Traditional ICT services are founded on the idea that organisations have needs that computer technologies can help meet. Modern digital services are founded on the idea that it is humans who have the needs, and that technologies should always bend around what humans find easy and intuitive to do. Where possible, training is reduced or eliminated by tools that guide their users.

The excellent modern devices and services that billions of people now use every day have, by and large, achieved that excellence due to a ruthless focus on user needs.The Digital Office should be established largely to help Parliament shift its focus towards meeting the needs of staff, members and the public.

Meanwhile the Head of Digital post will be a powerful one with the ability to alter or cancel any digital project underway anywhere in Parliament:

With the appointment of an appropriately skilled and fully empowered Head of Digital, the speed of decision­-making and delivery of projects should accelerate markedly, compared with the current situation.
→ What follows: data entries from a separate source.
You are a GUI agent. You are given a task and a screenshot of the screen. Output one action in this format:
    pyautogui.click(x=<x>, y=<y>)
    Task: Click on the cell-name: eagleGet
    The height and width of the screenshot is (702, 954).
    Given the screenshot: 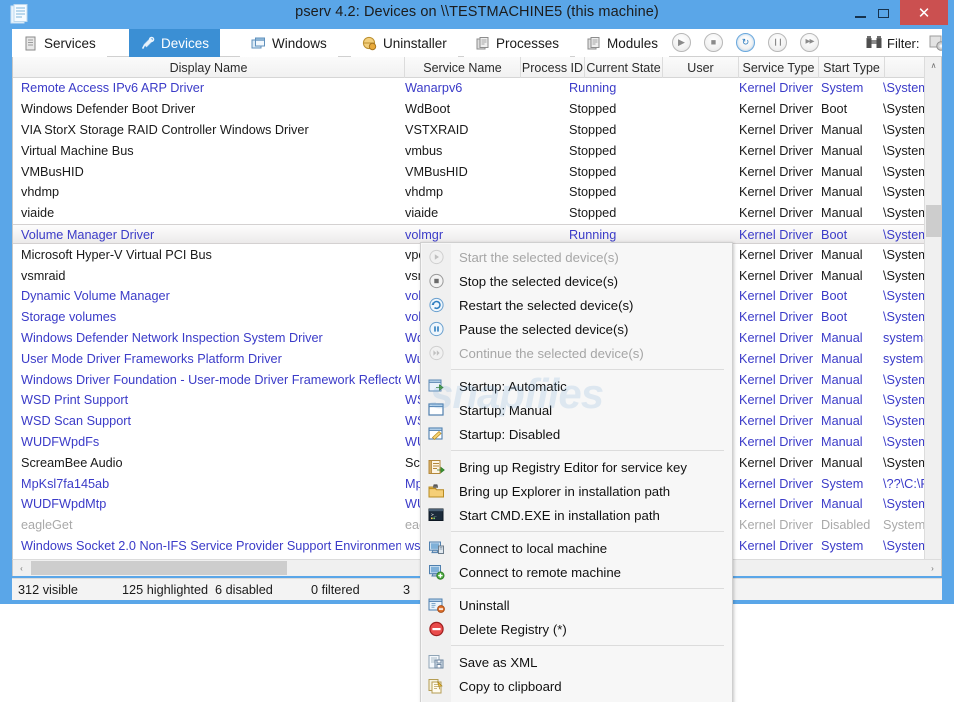 What is the action you would take?
    pyautogui.click(x=47, y=526)
    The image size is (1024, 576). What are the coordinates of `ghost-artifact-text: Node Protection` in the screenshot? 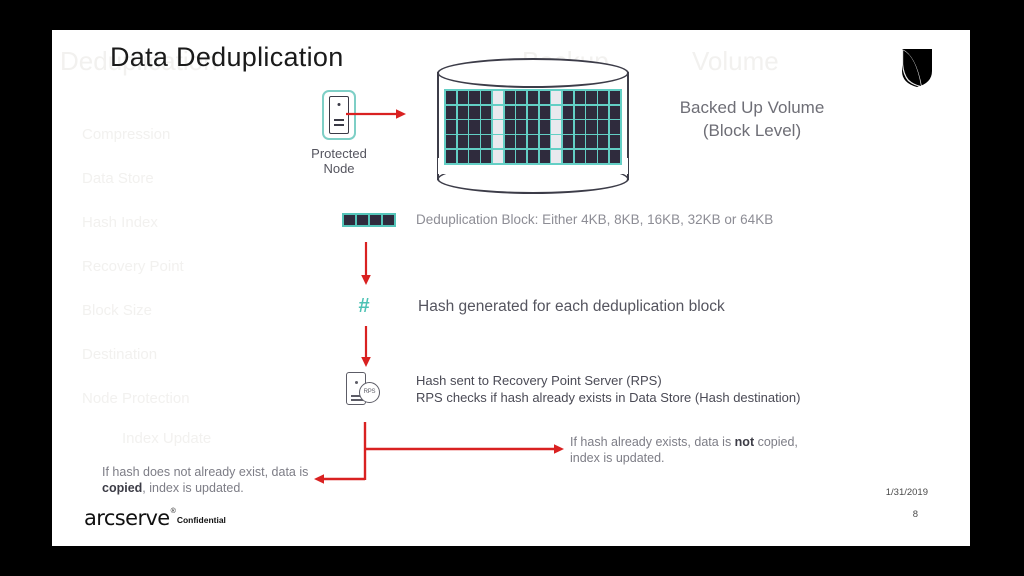 It's located at (136, 398).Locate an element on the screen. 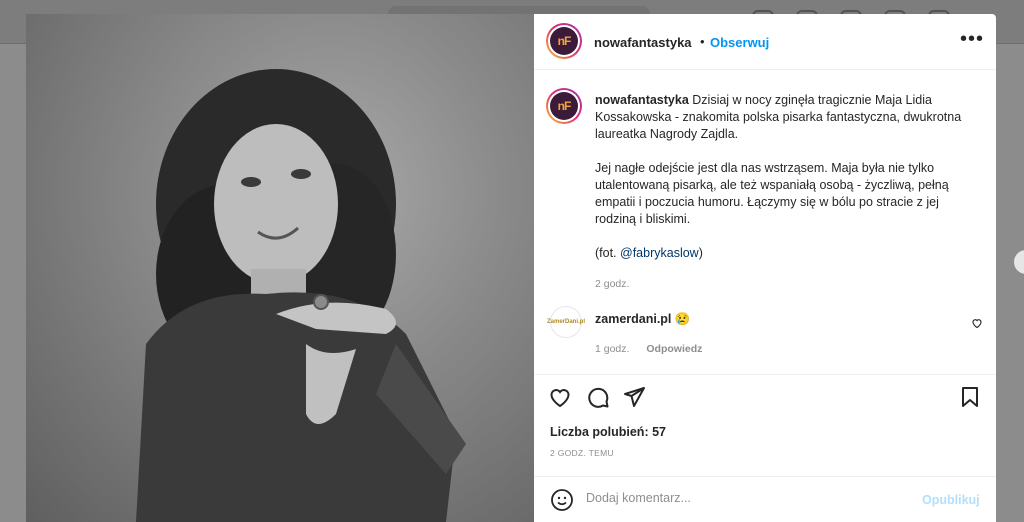  caption-time: 2 godz. is located at coordinates (786, 284).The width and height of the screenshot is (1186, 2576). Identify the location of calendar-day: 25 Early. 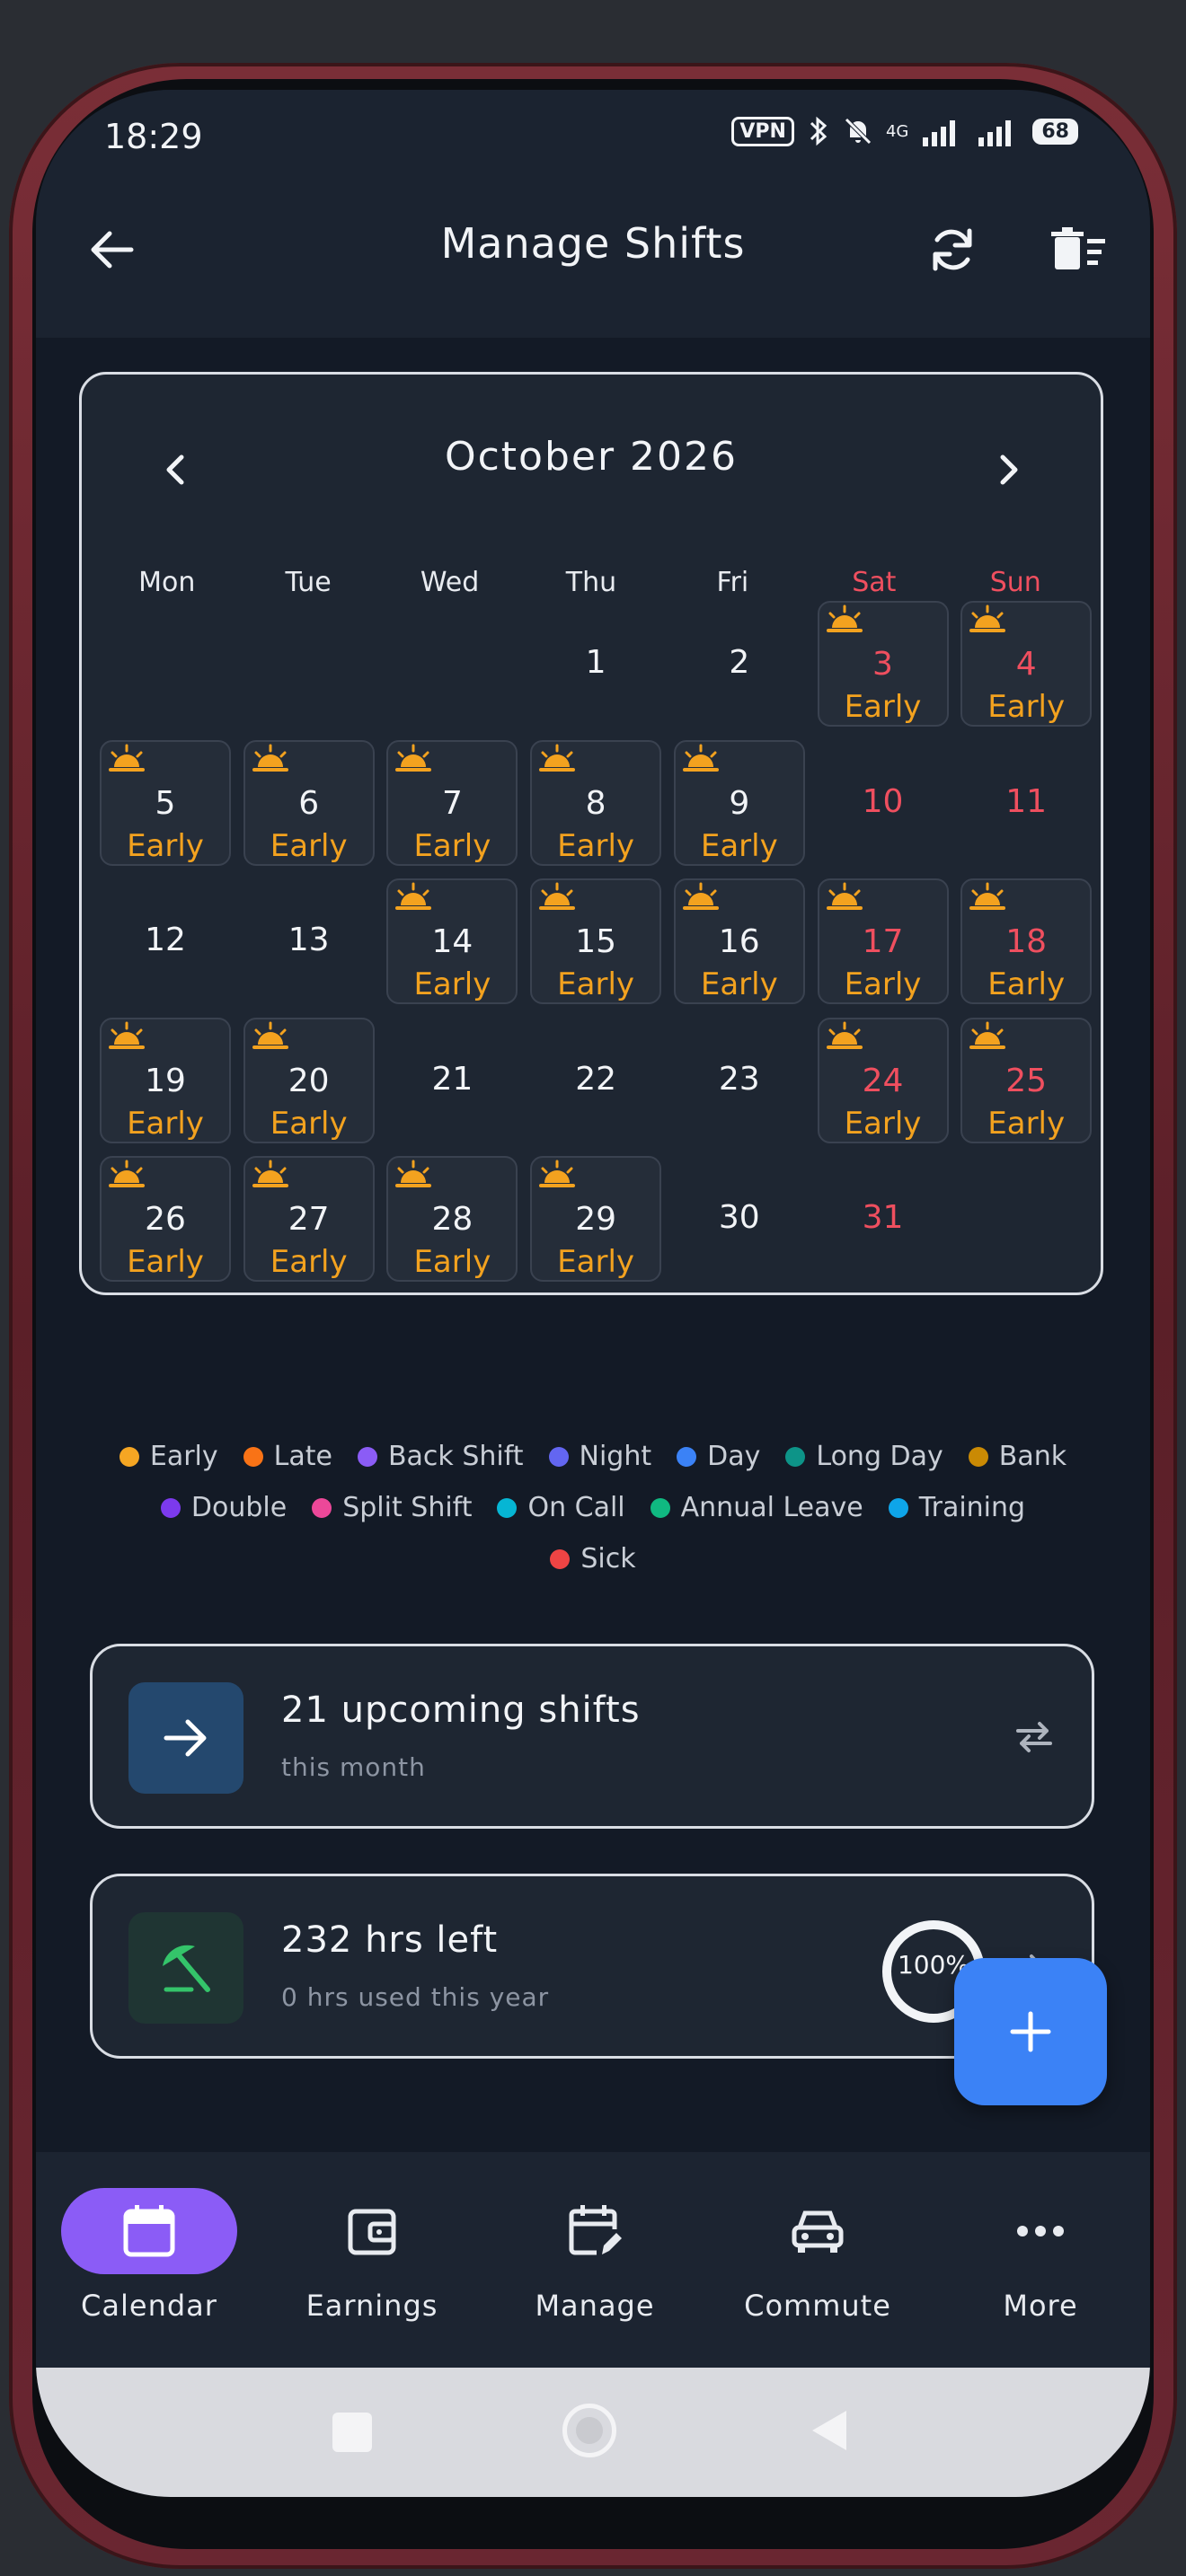
(1026, 1080).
Success of both the Head of Digital and the wider Digital Office needs to be measured in more than hits and visits, advises mySociety:

They should be human-­centered satisfaction metrics based on users making it clear that their needs have been successfully met. The new Digital Office must also record success amongst more than one category of user ­ there should be metrics to show that the new Office is meeting the needs of staff, Members [of Parliament] and the public. Successfully serving only one or two of these groups would still ultimately be a failure.

The new office will also operate completely independently of both the House of Lords and House of Commons management teams so that it can make appropriate decisions without fear or favor, as mySociety notes:

Excellence in digital services always requires the ability to say ‘no’. Digital services that truly meet users’ needs require design discipline that is as much about what is left out as about what is included.

Without the power to say ‘no’, Parliament’s online services will not improve at the dramatic rate which is required to keep pace with user expectations.

We believe that most of the current tensions between the Houses in relation to digital projects is because Parliament is not currently configured to deliver digital excellence.

Once a new configuration is established, and once new goals are clearly set and agreed, we believe that both Houses will again conclude that the single, shared provider is the right model for Parliament.

Verdict

Encouraging to see the US government mirroring the actions of the UK in rethinking its approach to IT procurement and deployment.

In a land of innovation and start-ups it will be interesting to observe how ‘the establishment’ in the IT industry responds to attempts to open up the government market beyond the usual suspects.

Meanwhile the efforts to make the workings of the UK Parliamentary system more accessible to the citizen is long overdue.

The ‘Mother of Parliaments’ may revel in its proud history, but it needs to move rapidly onwards to the 21st century when it comes to access to and delivery of information online.